A Conservative peer and entrepreneur has called for the government to introduce a raft of measures to encourage UK impact investments, including tax breaks for VCs backing green startups.

Nat Wei, the baron of Shoreditch, said that to achieve Net Zero targets there needs to be a “dramatic increase in the flow of capital to the world’s best scientists and engineers”.

A report commissioned by Future Planet Capital, an impact-led VC firm of which Wei is an advisory board member, calls for the government to introduce “green tax breaks” for VC funds, pension funds, individual investors and consumers.

The 90-page document, titled the “Wei Forward Report”, also recommends that the government invests in venture stage impact investors who have “already developed rationalised processes”.

The government should also look at the DARPA model, the US military R&D agency whose predecessor invented the protocols that gave birth to the internet.

There should also be a greater focus at a regional level, with suggestions including regional governments taking on “high-risk innovative products” and funds put into innovation clusters around the country.

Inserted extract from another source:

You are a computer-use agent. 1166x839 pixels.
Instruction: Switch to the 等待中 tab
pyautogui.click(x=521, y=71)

For limited partners, the report recommends that providers of capital “demand that they see a return on impact alongside financial return”.

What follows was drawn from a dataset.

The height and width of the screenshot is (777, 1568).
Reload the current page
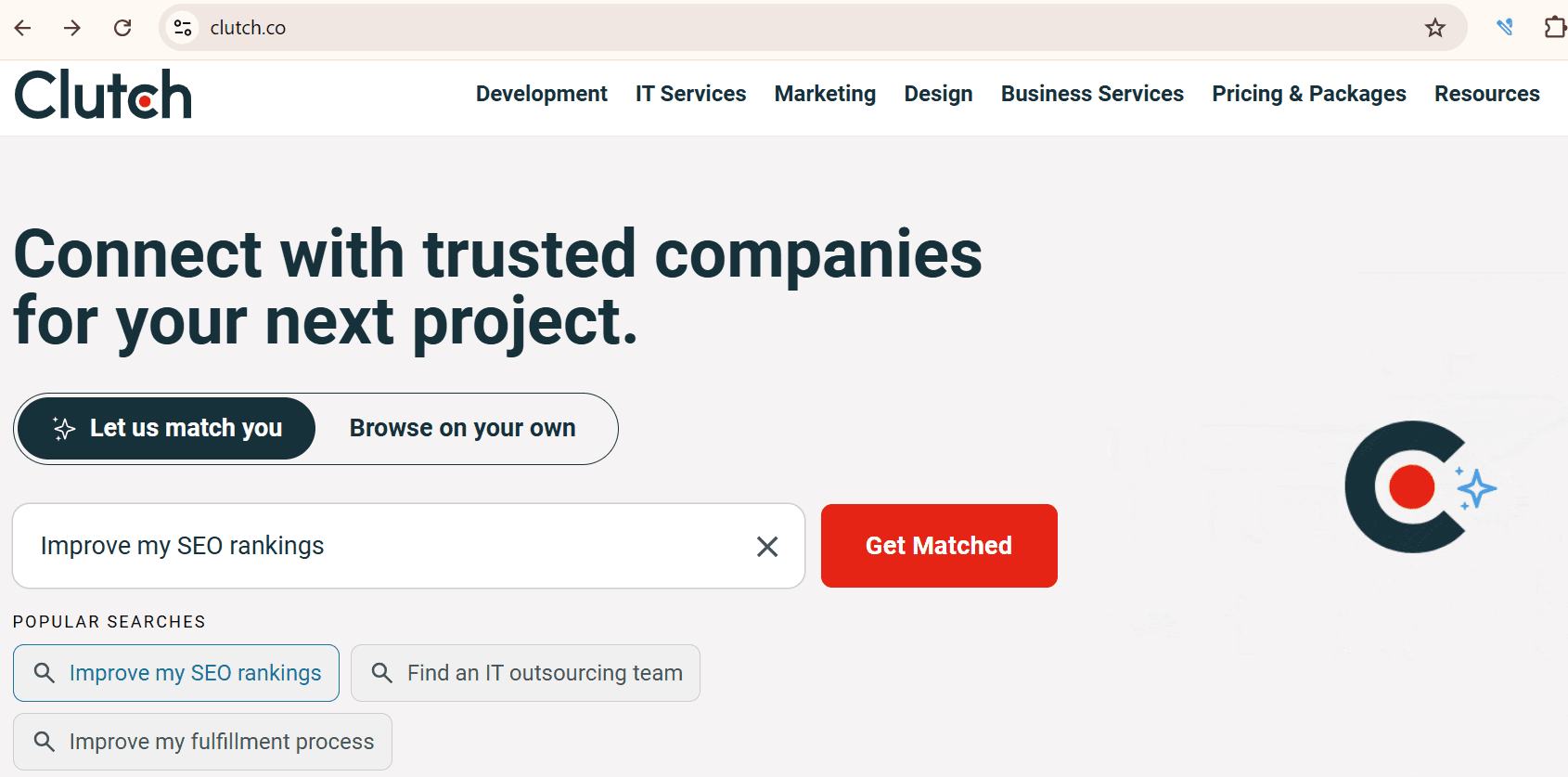pyautogui.click(x=122, y=28)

Pension funds should also allocate up to 5% to impact investments, while individual investors should invest into ESG funds where possible.

Last year UK impact startups raised a combined £2bn, up from £1.7bn in 2020. The UK’s impact tech startups include Tractable, Arrival, Babylon and BenevolentAI.

“We have come a long way in reversing the crises of our age, but to secure this progress for future generations requires us to go further; to not just talk green but act green,” said Wei. “The technologies needed to achieve Net Zero simply do not exist today, nor do the tools to protect us against the next pandemic.

“To secure these, there needs to be a dramatic increase in the flow of capital to the world’s best scientists and engineers.”